Do lado de fora da janela, a luz da tarde amarela fazia chegar-lhe à mente os dias em que ele era muito jovem e não existiam as marcas, essas marcas deixadas pelos que desistiram, fugiram, enlouqueceram, morreram – enquanto dentro da alma dele alguma coisa também ia desistindo, fugindo, enlouquecendo e morrendo. O futuro ainda tinha alguma importância. Ler os grandes autores era conversar com homens mortos, os vivos não lhe interessavam. As prateleiras, o silêncio das poltronas, a paz daquela sala sem pessoas enquanto a vida explodia em fomes, crimes e dores do outro lado do muro – viver não é preciso. Fechem um pouco mais as cortinas.
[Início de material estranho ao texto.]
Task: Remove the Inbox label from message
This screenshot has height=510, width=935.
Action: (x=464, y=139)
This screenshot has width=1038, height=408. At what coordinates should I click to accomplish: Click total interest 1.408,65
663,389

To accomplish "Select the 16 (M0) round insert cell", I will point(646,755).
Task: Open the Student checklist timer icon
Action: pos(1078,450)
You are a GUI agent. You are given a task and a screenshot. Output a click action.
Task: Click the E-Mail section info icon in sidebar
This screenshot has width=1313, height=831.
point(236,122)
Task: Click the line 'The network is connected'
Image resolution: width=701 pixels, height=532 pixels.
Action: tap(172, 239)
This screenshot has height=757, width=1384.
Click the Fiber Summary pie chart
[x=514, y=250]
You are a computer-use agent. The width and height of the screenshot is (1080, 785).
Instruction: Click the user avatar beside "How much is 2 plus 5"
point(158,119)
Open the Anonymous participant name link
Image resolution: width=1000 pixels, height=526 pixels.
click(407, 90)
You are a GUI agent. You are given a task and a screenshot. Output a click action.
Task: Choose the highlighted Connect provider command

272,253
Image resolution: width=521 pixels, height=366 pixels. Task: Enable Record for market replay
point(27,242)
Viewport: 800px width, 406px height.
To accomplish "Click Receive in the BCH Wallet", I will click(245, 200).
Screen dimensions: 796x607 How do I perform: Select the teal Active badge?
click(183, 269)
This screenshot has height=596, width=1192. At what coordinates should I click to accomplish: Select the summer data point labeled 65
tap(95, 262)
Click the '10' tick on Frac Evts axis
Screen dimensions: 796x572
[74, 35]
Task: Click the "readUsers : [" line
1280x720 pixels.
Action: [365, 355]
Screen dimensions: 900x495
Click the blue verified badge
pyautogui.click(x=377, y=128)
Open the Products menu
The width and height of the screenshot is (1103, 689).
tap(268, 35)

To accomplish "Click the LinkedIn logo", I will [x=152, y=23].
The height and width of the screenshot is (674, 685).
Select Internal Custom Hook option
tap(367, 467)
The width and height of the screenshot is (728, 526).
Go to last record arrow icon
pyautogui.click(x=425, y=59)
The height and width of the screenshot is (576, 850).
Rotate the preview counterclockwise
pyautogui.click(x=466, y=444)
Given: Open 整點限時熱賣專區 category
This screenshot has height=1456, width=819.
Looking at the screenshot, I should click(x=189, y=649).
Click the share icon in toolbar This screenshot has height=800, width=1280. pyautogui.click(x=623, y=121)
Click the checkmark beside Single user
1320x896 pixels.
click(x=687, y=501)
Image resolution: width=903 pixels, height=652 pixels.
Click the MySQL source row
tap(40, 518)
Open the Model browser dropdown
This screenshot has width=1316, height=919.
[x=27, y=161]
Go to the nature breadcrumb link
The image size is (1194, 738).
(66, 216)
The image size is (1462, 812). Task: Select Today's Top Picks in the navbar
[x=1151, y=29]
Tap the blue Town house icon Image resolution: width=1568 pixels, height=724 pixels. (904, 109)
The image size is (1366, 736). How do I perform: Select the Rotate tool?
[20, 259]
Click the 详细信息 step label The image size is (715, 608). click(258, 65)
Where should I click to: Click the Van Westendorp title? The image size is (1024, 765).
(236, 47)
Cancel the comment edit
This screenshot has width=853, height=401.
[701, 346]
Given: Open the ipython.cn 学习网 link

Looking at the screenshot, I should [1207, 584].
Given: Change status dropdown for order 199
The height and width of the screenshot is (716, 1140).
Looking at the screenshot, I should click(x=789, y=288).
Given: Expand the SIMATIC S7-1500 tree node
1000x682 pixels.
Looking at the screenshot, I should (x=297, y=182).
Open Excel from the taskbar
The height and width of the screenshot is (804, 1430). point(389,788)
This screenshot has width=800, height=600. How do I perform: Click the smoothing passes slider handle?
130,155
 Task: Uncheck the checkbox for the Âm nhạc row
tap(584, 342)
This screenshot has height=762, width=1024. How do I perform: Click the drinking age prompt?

E ele baixou os olhos, voltou a ler. Eu continuei sentada na janela. Lá fora, a chuva começava a cair fina, cortante, alfinetando o asfalto. O centro da cidade, os carros, cimento, descargas, monóxido de carbono, o velho Palacete do Campo Pequeno, o telhado vermelho no meio do cinza. Ilhado. E foi, então, que eu entendi. Do segundo andar da biblioteca, olhando para o Palacete, para o Baltazar e até para mim mesma, ali, parada na janela: tudo aquilo era Portugal. Portugal de 2009: assustado, sem um tostão, cheio de dívidas, solidão e saudade. Guardando na estante mais alta a fragilidade da própria história, resistindo ao palpitar dos relógios que corrói os calcanhares dos monumentos e arrasta tudo de volta ao pó. E eu senti um amor imenso por tudo aquilo. Como num ritual de fé, fui fechando as cortinas, acendendo as luzes e entregando a ele os últimos livros.  Tudo vale a pena, se a alma… quanta bobagem. Não havia saída para Baltazar. O peso dos anos, aquela saudade, tudo nele queria voltar. E, ainda que não fosse ele, mas um outro, sem ancoras tão submersas naquele chão, ainda que conhecesse outros povos, nações maiores, mais ricas e cheias de vida e o mundo inteiro se abrisse numa explosão interminável de novidades, não importa onde estivesse, mesmo que o passar do tempo ganhasse sentidos diferentes e as lembranças do Tejo e do Campo Pequeno se tornassem cada vez mais vagas, haveria ainda nele – no ato banal de fechar cortinas, no gesto involuntário de suspirar fundo sem motivo ou de olhar para o mar como quem divaga – sempre nítida, como uma marca, como uma cicatriz na cara, a sentença irrevogável, o fado de todo lusitano – de estar sempre voltando pra casa.